Mais je le savais, et la répétition générale, dans la salle Vivienne, fut ma véritable exécution. Elle produisit un effet tel, que l’entrepreneur des concerts institués dans cette salle m’engagea pour quatre soirées, où la nouvelle symphonie figura en première ligne, et qui rapportèrent beaucoup d’argent.

En sortant d’une de ces exécutions, Habeneck, avec qui j’étais rebrouillé je ne sais plus pourquoi, dit : «Décidément ce b... la a de grandes idées.» Huit jours après probablement il disait le contraire. Cette fois je n’eus point maille a partir avec le ministère. M. de Rémusat se conduisit en gentleman : les dix mille francs me furent promptement remis. Le compte de l’orchestre et du copiste soldé, il me resta deux mille huit cents francs. C’est peu, mais le ministre était content, et le public me prouvait à chacune des exécutions de ma nouvelle œuvre, qu’elle avait le don de lui plaire plus que toutes ses aînées et de l’exalter même jusqu’à l’extravagance. Un soir, dans la salle Vivienne, après l’apothéose, quelques jeunes gens s’avisèrent de prendre les chaises et de les briser contre terre en poussant des cris. Le propriétaire donna immédiatement ses ordres pour qu’aux soirées suivantes on eût à empêcher la propagation de cette nouvelle manière d’applaudir.
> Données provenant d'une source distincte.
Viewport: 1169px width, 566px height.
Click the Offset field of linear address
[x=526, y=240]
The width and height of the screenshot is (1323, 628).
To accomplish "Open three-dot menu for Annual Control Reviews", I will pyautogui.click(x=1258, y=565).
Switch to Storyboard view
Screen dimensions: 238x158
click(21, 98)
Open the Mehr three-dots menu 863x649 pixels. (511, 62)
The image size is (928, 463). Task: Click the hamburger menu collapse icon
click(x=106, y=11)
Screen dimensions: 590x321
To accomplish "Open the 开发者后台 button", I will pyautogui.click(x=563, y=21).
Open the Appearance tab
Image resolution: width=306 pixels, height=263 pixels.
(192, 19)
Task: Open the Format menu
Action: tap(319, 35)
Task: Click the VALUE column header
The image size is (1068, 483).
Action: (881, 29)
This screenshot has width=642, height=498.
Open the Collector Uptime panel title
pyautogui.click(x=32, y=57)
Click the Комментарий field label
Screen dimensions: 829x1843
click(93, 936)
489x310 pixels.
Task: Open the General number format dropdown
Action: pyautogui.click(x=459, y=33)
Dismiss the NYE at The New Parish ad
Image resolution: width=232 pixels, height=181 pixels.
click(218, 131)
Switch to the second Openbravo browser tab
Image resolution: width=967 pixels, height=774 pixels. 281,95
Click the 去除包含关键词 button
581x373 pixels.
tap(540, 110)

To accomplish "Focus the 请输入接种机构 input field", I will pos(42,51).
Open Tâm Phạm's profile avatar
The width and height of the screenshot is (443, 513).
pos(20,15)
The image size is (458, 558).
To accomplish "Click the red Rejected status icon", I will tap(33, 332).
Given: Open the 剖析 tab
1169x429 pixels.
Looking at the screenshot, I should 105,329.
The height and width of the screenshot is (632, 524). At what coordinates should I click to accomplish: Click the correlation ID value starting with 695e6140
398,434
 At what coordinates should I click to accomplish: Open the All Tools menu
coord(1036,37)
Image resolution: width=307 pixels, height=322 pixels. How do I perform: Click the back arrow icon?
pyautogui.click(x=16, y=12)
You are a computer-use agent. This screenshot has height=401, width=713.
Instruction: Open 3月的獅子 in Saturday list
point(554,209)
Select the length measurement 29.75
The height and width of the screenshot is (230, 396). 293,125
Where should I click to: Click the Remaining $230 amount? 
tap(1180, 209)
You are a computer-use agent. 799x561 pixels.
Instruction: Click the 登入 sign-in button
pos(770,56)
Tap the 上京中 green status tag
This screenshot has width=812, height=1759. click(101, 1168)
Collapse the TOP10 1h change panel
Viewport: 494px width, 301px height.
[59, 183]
Au sujet de cette symphonie exécutée longtemps après dans la salle du Conservatoire avec les deux orchestres, mais sans le chœur, Spontini m’écrivit une longue et curieuse lettre, que j’ai eu la sottise de donner à un collectionneur d’autographes, et dont je regrette de ne pouvoir ici produire une copie. Je sais seulement qu’elle commençait ainsi : «Encore sous l’impression de votre ébranlante musique, etc., etc.»

C’est la seule fois, malgré son amitié pour moi, qu’il ait accordé des éloges à mes compositions. Il venait toujours les entendre sans m’en parler jamais. Mais non, cela lui arriva encore après une grande exécution de mon Requiem dans l’église de Saint-Eustache. Il me dit ce jour-là :

« — Vous avez tort de blâmer l’envoi à Rome des lauréats de l’Institut : vous n’eussiez pas conçu un tel Requiem sans le Jugement dernier de Michel-Ange.»

Ce en quoi il se trompait étrangement, car cette fresque célèbre de la chapelle Sixtine n’a produit sur moi qu’un désappointement complet. J’y vois une scène de tortures infernales, mais point du tout l’assemblée suprême de l’humanité. Au reste, je ne me connais point en peinture et je suis peu sensible aux beautés de convention.